- _Records for this exercise_
--- Start ---

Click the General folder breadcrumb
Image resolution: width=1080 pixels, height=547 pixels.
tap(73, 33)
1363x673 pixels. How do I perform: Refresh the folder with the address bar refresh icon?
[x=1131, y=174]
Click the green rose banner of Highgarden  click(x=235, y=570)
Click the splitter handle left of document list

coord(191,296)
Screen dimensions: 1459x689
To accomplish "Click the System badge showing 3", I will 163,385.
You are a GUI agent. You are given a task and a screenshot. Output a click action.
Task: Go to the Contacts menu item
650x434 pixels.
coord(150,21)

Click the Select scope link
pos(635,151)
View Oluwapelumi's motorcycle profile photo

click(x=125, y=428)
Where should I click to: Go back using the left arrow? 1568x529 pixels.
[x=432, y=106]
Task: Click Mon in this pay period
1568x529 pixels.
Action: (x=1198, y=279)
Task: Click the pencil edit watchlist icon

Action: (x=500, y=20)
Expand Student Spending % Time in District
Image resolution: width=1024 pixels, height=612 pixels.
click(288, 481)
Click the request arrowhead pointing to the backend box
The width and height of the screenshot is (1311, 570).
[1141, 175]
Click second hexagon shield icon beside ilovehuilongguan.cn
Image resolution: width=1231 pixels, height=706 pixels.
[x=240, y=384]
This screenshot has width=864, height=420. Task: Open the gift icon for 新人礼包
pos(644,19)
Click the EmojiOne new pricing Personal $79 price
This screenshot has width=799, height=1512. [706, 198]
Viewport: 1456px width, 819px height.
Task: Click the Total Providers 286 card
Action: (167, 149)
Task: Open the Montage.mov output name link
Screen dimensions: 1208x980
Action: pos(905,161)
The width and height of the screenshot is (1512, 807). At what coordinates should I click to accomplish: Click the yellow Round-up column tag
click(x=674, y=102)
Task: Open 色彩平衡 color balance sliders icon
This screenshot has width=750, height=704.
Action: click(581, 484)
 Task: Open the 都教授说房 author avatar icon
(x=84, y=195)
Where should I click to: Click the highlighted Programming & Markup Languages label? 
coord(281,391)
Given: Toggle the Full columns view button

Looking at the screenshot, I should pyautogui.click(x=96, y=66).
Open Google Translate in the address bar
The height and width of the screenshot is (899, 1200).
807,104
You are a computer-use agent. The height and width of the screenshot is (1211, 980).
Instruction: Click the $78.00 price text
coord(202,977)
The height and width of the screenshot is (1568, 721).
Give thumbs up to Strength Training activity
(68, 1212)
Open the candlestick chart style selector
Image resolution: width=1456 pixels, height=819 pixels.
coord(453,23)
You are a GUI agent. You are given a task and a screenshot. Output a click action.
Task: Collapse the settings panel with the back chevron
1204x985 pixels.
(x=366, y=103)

--- End ---

- _Task_
Pick out every line in the records above that contains the string "left", and copy each such line in full.

- _Output below_
Click the splitter handle left of document list
Where should I click to: Go back using the left arrow? 1568x529 pixels.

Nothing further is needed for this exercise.